PROVIDED DATA -
>>>>

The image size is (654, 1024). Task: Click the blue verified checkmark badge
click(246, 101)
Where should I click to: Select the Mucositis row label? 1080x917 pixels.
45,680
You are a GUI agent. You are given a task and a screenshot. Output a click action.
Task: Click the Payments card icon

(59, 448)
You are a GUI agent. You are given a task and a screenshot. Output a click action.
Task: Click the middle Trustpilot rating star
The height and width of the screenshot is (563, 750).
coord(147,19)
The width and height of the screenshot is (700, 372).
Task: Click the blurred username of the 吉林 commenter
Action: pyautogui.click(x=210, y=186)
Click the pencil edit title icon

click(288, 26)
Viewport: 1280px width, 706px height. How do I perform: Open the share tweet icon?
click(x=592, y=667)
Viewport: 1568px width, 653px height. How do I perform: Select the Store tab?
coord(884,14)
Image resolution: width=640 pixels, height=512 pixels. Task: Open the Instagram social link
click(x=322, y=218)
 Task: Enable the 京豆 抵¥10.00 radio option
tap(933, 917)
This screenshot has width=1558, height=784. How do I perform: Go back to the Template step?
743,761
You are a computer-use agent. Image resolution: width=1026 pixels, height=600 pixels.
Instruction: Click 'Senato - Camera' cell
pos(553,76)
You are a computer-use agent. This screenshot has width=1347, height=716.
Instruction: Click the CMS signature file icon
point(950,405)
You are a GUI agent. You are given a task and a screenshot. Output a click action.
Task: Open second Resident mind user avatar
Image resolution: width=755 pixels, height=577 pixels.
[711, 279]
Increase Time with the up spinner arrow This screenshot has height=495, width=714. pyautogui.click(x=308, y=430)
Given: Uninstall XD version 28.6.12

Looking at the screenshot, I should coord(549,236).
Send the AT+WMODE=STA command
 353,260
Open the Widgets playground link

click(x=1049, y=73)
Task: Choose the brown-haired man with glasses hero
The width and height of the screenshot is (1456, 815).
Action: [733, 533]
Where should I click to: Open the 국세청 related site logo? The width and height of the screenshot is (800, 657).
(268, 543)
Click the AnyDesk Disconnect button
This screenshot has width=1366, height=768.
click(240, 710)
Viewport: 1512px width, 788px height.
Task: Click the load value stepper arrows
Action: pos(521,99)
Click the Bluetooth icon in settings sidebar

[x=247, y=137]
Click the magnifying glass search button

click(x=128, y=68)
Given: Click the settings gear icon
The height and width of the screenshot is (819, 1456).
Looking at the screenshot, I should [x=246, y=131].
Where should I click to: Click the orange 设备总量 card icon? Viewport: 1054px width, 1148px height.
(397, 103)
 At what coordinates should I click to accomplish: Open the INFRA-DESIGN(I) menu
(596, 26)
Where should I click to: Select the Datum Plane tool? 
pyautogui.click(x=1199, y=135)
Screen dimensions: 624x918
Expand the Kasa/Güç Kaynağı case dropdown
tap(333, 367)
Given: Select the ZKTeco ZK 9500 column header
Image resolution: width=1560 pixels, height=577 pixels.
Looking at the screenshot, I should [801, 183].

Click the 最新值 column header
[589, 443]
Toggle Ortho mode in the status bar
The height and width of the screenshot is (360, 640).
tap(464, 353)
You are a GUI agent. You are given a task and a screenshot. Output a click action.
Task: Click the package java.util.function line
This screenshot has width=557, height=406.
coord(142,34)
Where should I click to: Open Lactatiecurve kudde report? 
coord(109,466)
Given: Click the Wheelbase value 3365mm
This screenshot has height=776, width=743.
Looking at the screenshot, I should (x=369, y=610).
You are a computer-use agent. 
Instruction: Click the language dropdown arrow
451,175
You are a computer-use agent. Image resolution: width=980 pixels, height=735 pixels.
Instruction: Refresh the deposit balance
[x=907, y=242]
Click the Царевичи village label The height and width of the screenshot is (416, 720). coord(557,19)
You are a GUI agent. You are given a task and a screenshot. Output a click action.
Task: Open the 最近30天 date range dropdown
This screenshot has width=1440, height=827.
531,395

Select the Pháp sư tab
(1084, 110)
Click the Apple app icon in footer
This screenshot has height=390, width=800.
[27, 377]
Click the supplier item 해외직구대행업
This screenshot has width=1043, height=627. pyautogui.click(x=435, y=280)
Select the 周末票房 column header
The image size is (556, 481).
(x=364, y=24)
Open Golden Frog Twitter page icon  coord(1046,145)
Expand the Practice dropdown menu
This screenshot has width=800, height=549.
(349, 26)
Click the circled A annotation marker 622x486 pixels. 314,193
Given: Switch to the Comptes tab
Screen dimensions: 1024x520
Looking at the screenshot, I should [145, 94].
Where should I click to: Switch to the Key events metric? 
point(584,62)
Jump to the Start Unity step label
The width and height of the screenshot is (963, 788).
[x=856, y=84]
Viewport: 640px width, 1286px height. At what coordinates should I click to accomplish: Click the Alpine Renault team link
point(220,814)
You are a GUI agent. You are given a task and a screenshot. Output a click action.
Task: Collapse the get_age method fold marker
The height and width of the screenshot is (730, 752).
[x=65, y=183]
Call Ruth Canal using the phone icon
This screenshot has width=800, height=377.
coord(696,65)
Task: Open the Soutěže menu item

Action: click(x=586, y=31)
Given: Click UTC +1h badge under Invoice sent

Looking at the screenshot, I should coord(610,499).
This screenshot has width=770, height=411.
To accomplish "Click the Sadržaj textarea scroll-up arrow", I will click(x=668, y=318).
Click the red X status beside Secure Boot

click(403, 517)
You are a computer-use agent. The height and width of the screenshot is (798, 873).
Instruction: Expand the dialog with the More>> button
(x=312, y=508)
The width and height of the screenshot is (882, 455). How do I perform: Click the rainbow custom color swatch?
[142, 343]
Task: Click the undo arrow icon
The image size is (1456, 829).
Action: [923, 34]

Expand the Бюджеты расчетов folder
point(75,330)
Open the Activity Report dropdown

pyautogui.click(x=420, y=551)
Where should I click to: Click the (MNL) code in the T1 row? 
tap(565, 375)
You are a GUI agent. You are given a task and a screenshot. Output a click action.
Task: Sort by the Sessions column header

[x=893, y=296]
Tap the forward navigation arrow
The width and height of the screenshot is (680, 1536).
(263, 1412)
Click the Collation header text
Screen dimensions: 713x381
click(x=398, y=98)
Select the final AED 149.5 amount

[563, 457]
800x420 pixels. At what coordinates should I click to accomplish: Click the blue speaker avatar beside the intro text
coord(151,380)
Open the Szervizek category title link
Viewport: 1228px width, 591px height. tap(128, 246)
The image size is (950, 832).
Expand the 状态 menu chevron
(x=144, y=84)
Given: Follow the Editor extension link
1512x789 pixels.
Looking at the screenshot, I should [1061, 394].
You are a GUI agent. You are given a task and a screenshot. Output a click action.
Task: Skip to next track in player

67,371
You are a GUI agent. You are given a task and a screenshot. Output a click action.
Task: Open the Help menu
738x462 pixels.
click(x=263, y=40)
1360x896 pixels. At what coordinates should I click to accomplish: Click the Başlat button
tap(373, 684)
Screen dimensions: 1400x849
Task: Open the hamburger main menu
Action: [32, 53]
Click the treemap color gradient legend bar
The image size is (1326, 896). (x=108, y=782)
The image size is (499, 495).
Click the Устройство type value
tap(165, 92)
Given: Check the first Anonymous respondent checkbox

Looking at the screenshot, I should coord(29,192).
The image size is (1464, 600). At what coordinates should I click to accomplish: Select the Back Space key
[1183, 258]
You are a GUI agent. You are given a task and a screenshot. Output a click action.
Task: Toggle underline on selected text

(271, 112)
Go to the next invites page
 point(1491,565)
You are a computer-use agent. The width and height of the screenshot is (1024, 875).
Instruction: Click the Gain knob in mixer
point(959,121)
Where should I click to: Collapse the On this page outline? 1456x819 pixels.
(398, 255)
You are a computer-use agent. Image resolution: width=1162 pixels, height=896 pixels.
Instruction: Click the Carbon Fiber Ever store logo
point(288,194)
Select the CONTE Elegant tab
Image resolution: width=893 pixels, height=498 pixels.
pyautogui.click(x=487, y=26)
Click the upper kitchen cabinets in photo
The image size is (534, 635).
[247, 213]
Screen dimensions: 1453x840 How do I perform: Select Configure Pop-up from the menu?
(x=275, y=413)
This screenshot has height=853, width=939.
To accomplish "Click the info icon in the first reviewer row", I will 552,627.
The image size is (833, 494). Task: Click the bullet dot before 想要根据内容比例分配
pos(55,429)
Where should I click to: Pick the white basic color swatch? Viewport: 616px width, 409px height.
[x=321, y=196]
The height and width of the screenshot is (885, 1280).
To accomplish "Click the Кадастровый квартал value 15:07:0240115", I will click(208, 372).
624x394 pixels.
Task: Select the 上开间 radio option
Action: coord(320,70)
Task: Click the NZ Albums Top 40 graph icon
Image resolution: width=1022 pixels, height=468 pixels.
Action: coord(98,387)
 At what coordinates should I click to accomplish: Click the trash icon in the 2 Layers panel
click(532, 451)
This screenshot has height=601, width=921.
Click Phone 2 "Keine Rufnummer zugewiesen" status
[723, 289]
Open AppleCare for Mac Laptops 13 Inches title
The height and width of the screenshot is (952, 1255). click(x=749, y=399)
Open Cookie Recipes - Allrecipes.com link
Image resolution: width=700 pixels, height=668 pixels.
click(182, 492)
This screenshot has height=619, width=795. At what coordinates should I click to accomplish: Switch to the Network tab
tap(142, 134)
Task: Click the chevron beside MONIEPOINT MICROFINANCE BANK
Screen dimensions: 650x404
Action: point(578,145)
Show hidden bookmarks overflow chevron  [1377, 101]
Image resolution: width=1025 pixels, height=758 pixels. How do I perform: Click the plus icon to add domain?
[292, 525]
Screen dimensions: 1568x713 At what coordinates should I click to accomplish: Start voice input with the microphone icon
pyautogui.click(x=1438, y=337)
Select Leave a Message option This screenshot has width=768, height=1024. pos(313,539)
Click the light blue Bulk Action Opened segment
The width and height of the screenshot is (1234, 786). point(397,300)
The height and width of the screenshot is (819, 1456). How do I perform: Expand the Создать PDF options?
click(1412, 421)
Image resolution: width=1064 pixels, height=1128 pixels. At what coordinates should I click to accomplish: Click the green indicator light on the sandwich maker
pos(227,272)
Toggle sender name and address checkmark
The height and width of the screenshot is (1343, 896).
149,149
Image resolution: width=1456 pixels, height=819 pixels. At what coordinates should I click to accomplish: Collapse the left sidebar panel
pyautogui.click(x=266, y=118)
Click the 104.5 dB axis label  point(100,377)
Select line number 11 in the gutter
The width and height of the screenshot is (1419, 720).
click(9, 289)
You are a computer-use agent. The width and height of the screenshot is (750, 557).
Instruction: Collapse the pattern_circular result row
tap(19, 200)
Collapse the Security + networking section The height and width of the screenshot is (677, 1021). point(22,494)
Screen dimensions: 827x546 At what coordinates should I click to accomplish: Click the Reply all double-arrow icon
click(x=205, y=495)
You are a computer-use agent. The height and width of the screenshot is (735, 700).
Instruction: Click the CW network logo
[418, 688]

<<<<

DESCRIPTION OF THE TASK - Please rewrite the data starting at the first line and ending at the line containing "Increase Time with", replacing "Payments" with "Billing" and leaving everything else unchanged.

EXERCISE SOLUTION -
The image size is (654, 1024). Task: Click the blue verified checkmark badge
click(246, 101)
Where should I click to: Select the Mucositis row label? 1080x917 pixels.
45,680
You are a GUI agent. You are given a task and a screenshot. Output a click action.
Task: Click the Billing card icon

(59, 448)
You are a GUI agent. You are given a task and a screenshot. Output a click action.
Task: Click the middle Trustpilot rating star
The height and width of the screenshot is (563, 750).
coord(147,19)
The width and height of the screenshot is (700, 372).
Task: Click the blurred username of the 吉林 commenter
Action: pyautogui.click(x=210, y=186)
Click the pencil edit title icon

click(288, 26)
Viewport: 1280px width, 706px height. How do I perform: Open the share tweet icon?
click(x=592, y=667)
Viewport: 1568px width, 653px height. How do I perform: Select the Store tab?
coord(884,14)
Image resolution: width=640 pixels, height=512 pixels. Task: Open the Instagram social link
click(x=322, y=218)
 Task: Enable the 京豆 抵¥10.00 radio option
tap(933, 917)
This screenshot has width=1558, height=784. How do I perform: Go back to the Template step?
743,761
You are a computer-use agent. Image resolution: width=1026 pixels, height=600 pixels.
Instruction: Click 'Senato - Camera' cell
pos(553,76)
You are a computer-use agent. This screenshot has width=1347, height=716.
Instruction: Click the CMS signature file icon
point(950,405)
You are a GUI agent. You are given a task and a screenshot. Output a click action.
Task: Open second Resident mind user avatar
Image resolution: width=755 pixels, height=577 pixels.
[711, 279]
Increase Time with the up spinner arrow This screenshot has height=495, width=714. pyautogui.click(x=308, y=430)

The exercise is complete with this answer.